The skipper rumbled once more, zestfully.
"Ah, yes! But he screamed most edifyingly when he thought he was in hell. Why shouldn't he be in even better voice, now he knows I will presently take him in hand to... ah... exact some payment for events aboard the Melpomene?"
"How badly are you hurt?" demanded Braden again.
"Trivial," said the skipper. "I'm a heavy man, Mr. Braden. In the struggle with Sharkey, I tripped. His weight and mine came together on my ankle. It snapped - something did, at any rate. So I am immobilized, but I shall devote all my attention to Sharkey until his associates come and rescue him."
The other man in the corridor, Sharkey, began to whimper. It was a revolting sound. No man should ever utter such abject, hopeless, despairing sounds.
"I still hope," said the skipper benignly, "that his friends will come to his rescue. In the dark all cats are gray, and everything that moves can be a target. I believe that in darkness like this I can come to a settlement with most of the crew I have reason to... be stern with. But you've come first. If you will go away, Mr. Braden, I feel sure that Sharkey will try much more urgently to persuade his friends to come and kill me."
"They've only to turn the lights on," said Braden grimly. "Then..."

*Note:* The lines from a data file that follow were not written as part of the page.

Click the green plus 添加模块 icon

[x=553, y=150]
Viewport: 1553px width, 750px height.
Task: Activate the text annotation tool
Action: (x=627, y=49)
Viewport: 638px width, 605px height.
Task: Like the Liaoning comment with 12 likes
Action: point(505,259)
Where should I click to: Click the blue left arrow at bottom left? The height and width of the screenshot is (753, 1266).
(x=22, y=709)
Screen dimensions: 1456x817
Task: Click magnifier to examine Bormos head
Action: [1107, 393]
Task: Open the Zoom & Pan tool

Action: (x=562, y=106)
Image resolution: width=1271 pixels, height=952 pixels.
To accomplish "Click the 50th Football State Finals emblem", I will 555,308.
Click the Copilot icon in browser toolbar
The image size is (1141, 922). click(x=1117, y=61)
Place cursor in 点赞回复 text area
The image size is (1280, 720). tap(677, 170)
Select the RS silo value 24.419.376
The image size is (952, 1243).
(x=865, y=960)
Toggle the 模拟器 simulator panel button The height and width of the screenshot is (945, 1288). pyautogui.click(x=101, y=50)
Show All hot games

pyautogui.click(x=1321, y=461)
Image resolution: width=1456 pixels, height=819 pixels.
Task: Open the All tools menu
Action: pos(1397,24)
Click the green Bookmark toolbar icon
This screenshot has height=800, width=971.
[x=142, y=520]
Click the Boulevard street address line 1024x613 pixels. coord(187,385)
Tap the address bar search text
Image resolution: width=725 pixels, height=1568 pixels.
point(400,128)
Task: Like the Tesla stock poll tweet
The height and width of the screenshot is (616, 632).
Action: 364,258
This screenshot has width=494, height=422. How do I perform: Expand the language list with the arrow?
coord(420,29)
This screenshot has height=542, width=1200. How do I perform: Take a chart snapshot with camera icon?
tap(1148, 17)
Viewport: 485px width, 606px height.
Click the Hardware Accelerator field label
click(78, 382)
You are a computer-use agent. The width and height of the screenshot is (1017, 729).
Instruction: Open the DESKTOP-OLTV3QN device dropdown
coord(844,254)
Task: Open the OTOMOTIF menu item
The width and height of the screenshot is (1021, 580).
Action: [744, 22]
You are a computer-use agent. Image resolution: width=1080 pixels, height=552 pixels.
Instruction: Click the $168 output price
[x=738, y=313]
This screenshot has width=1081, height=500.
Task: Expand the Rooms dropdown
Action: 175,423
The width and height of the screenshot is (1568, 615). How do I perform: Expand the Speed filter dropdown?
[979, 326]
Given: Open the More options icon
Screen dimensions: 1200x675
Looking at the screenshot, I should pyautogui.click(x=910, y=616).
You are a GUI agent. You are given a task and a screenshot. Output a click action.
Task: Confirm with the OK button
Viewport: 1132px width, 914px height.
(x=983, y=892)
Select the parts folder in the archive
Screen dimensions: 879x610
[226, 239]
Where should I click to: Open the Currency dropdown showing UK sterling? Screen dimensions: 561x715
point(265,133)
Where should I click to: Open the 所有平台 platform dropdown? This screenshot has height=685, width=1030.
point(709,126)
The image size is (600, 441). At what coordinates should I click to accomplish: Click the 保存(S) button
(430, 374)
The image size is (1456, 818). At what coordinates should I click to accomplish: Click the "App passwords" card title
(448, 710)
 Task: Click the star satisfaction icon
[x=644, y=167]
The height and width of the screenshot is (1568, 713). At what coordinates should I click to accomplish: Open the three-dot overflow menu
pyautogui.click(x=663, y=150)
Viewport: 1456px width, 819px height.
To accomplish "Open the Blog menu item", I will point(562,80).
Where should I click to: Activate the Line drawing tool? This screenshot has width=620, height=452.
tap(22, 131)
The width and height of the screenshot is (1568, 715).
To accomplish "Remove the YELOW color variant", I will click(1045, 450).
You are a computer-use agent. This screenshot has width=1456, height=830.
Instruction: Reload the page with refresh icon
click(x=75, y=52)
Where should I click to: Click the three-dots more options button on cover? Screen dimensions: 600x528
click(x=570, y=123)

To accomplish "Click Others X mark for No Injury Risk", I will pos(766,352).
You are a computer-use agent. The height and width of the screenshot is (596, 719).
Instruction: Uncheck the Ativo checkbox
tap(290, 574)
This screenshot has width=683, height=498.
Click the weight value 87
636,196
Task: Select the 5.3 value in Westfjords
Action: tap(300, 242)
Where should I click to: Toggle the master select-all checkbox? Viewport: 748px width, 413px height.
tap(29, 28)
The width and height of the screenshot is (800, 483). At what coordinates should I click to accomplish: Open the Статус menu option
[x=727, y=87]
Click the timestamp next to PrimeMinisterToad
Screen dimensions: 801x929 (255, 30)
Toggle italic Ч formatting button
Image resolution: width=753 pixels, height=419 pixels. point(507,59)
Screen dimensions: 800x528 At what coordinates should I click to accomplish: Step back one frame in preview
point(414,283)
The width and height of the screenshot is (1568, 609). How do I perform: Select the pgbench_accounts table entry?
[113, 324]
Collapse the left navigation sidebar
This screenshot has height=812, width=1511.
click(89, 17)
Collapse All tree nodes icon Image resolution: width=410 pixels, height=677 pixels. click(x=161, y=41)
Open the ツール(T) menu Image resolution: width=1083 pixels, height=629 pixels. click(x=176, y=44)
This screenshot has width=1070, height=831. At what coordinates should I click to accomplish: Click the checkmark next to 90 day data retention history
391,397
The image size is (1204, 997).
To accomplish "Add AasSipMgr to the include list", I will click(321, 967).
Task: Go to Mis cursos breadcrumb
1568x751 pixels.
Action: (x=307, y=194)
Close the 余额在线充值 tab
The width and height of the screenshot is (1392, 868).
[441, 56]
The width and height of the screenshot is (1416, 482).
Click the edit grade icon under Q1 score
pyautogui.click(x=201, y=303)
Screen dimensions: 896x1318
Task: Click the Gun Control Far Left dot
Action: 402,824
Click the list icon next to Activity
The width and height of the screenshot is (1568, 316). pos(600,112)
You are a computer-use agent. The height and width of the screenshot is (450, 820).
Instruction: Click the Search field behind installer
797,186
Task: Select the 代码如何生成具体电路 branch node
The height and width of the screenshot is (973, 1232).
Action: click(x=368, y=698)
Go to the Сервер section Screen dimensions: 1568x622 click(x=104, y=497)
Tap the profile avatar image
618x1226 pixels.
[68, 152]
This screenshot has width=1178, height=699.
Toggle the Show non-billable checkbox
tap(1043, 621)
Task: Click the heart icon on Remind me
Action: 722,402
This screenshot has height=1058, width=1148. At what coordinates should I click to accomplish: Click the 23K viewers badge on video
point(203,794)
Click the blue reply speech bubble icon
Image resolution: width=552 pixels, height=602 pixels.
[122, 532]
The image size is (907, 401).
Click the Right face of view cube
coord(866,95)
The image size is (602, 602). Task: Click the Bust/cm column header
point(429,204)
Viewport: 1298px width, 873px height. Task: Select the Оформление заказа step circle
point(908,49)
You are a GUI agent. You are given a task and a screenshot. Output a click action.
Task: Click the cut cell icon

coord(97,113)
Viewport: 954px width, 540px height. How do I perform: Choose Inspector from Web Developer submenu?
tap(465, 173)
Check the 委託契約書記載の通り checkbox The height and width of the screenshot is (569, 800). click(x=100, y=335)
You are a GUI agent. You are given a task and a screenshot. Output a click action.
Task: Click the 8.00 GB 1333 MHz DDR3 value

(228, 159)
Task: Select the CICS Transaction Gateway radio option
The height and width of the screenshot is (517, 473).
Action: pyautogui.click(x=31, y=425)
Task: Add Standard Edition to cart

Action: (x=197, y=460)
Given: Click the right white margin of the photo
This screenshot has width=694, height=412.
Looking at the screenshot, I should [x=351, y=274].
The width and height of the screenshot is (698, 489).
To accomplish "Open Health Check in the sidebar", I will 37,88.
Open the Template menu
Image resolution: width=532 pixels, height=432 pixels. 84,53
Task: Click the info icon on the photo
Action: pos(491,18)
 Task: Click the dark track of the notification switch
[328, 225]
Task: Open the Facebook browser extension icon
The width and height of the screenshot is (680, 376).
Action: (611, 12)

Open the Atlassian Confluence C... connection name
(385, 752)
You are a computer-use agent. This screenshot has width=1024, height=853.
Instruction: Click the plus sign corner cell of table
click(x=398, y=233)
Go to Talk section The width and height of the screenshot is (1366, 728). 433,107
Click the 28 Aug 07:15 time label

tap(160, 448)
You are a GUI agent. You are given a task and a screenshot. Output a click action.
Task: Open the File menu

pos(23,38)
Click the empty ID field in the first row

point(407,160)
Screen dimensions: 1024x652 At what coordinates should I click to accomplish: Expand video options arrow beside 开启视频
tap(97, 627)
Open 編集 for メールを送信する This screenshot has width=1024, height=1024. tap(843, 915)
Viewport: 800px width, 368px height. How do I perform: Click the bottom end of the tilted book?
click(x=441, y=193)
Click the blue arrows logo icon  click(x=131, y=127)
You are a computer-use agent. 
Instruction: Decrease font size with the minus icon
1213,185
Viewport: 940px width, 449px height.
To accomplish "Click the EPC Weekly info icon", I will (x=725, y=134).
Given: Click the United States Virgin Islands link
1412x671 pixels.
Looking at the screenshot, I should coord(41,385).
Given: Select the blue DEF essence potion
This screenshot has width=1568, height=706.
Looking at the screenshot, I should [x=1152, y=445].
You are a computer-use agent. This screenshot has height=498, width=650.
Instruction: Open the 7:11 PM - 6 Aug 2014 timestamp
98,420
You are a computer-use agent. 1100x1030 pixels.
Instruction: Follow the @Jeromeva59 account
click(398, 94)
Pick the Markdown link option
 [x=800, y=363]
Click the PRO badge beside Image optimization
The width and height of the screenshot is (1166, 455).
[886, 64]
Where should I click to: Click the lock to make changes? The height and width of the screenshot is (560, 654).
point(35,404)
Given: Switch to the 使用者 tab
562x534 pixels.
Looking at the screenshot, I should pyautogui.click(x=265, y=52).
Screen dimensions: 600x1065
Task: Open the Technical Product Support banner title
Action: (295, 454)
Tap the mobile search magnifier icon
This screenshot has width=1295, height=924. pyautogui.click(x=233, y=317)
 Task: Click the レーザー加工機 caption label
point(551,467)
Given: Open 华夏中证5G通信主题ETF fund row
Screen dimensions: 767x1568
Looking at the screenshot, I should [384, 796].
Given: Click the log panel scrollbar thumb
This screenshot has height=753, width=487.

"Ah!" said the skipper. "But they can't turn on the lights! I've blown the main ship circuits and I've smashed the emergency light systems. If the gentlemen formerly of the Melpomene want to come at me, they must come on my terms.... In the dark." Then the skipper said cheerfully, "I'll have him call them again."
The other man, unseen in the darkness - Sharkey - screamed even when the skipper made only a rustling movement. It was pure terror, perhaps made specific by knowledge both of past events on the Melpomene and of intended happenings on the Rim Star. The mere idea that the skipper was moving toward him was utterly terrifying. He shrieked.
There came a new sound - a hissing, crackling noise. It was entirely familiar. It was the sound made by loudspeaker units in every part of the ship when a general communication announcement was to be made. There were voices behind the crackling sound. They said indefinite things. One voice said, "No good." Then the steward's voice boomed at full volume in all the halls and corridors of the Rim Star.
"Captain, sir," it said. There was a pause. "Captain!"
The skipper rumbled. Sharkey ceased his shrieks to listen. Braden automatically felt for his blaster.
"Captain," said the steward's voice, smooth and unctuous. "You are making things bad all around. I'm going to give you a chance to stay alive. I am talking under a flag of truce. Listen carefully!"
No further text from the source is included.